Nelly Heippert, die heute Nomie Lawie heißt, ist die einzige noch lebende Zeitzeugin der einst blühenden jüdischen Kultusgemeinde Karbach. Zusammen mit ihrem Bruder Paul ist sie Überlebende der Familie Abraham Heippert. Am heutigen Samstag feiert sie ihren 95. Geburtstag in Israel in der Stadt Mischmar Haschiwa, in der Nähe von Tel Aviv, zusammen mit Tochter Miriam und Arie Freund, den Söhnen Yehuda und Avi, Enkeln und Urenkeln.
Die älteren noch lebenden Mitbürger der Marktgemeinde Karbach, wie Betty Roth, können sich noch gut an die Jubilarin erinnern. Zum 95. Geburtstag übermitteln aus ihrem einstigen Heimatort auch die Altbürgermeister Helmuth Hart und Kurt Kneipp, der auch schon Israel und die "Karbacher" dort besuchte, die Familien Helga Balzert und Josef Laudenbacher ihre Glückwünsche.
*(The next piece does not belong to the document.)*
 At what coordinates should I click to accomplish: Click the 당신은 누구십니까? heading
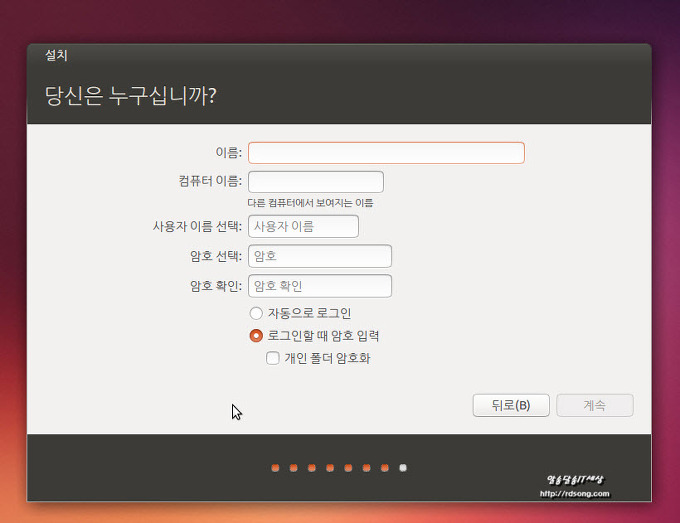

Nomie Lawie zeigte sich einmal mehr im Gespräch geistig sehr rege: "Ja, manches mal vergesse ich auch schon mal was, aber das geht Jüngeren auch so", meinte sie scherzhaft, immer zu einem Späßchen aufgelegt. Ihren Humor hat sie trotz ihres schweren Lebenswegs nicht verloren.
Vater Abraham hatte einen Viehhandel
Die Familie gründete Großmutter Regina Heippert aus Rimpar. Zusammen mit Großvater Pinchas Heippert (Handelsmann), den sie am 8. Juni 1880 in Rimpar heiratete, brachte sie die Kinder Nellys Vater Abraham und seine sechs Geschwister zur Welt. Die Familie Abraham Heippert mit Ehefrau Jenny sowie die Kinder Paul, Martha und Nelly Heippert wohnten in Karbach am Aufgang zum "Kist".
Abraham Heippert betrieb wie viele seiner jüdischen Glaubensbrüder einen kleinen Viehhandel im Raum Schweinfurt. Während Cousine Carola Heippert mit Vater Ferdinand Heippert 1936 noch nach Palästina, nach Rischon le Zion, bei Tel Aviv, ausreisen und so der totalen Vernichtung entkommen konnten, wurde die Familie von Nelly und Paul Heippert zusammen mit 27 anderen jüdischen Karbacher Mitbewohnern im Juli 1942 deportiert und in Vernichtungslagern ermordet.

Doch Nelly und ihr Bruder entkamen. Ein Jahr nach dem Novemberpogrom in Karbach 1938 wanderte Nelly Heippert alleine nach Palästina aus, zu den beiden Brüdern ihres Vaters, Max und Ferdinand Heippert. Die Zugfahrt nach München, mit Vater Abraham, im Herbst 1939, hat sich bei der damals knapp Vierzehnjährigen bis heute tief eingeprägt. Dort brachte sie ihr Vater zur jüdischen Gemeinde. Zum letzten Mal wurde sie von ihrem Vater beim Abschied geküsst und umarmt. Ihr Weg ging über Triest und Genua, in die Freiheit nach Palästina. Vater Abraham, Mutter Jenny und ihre zwei Jahre jüngere Schwester Martha sollte sie nie wieder sehen.
Cousine riet, den Vornamen zu wechseln
Erste Anlaufstelle damals in Israel war Jaffo, wo Nelly von ihrem Onkel abgeholt wurde. Ihre Cousine Carola riet ihr, schnellstens ihren Vornamen zu wechseln: "Denn was willst du schon mit "Nelly" anfangen." Von da an hieß Nelly nun "Nomie", was soviel wie "Nicht vergessen" im jüdischen Sprachgebrauch bedeutet. Ihr Bruder Paul Heippert folgte ihr 1940 nach Israel.
Heute wohnt die 95-jährige, die noch mit 80 Jahren in einer Gärtnerei arbeitete, in Mischmar Haschiwa, in der Nähe von Tel Aviv. Ihr Sohn Jehuda hat sich gegenüber den Golanhöhen in einer noch jungen Siedlung, unweit der libanesischen Grenze, ein Haus gebaut. Nur wenige Minuten sind es von hier aus hinunter zum Jordan. Und wer einmal hier oben gestanden hat, auf den blühenden Höhen des Golan, wo alles bewässert werden muss, hinunter ins Jordantal und auf den See "Kennereth" mit den Resten von Kafarnaum geblickt hat, kann verstehen, warum die Israelis diesen Fleck nicht mehr hergeben wollen oder können.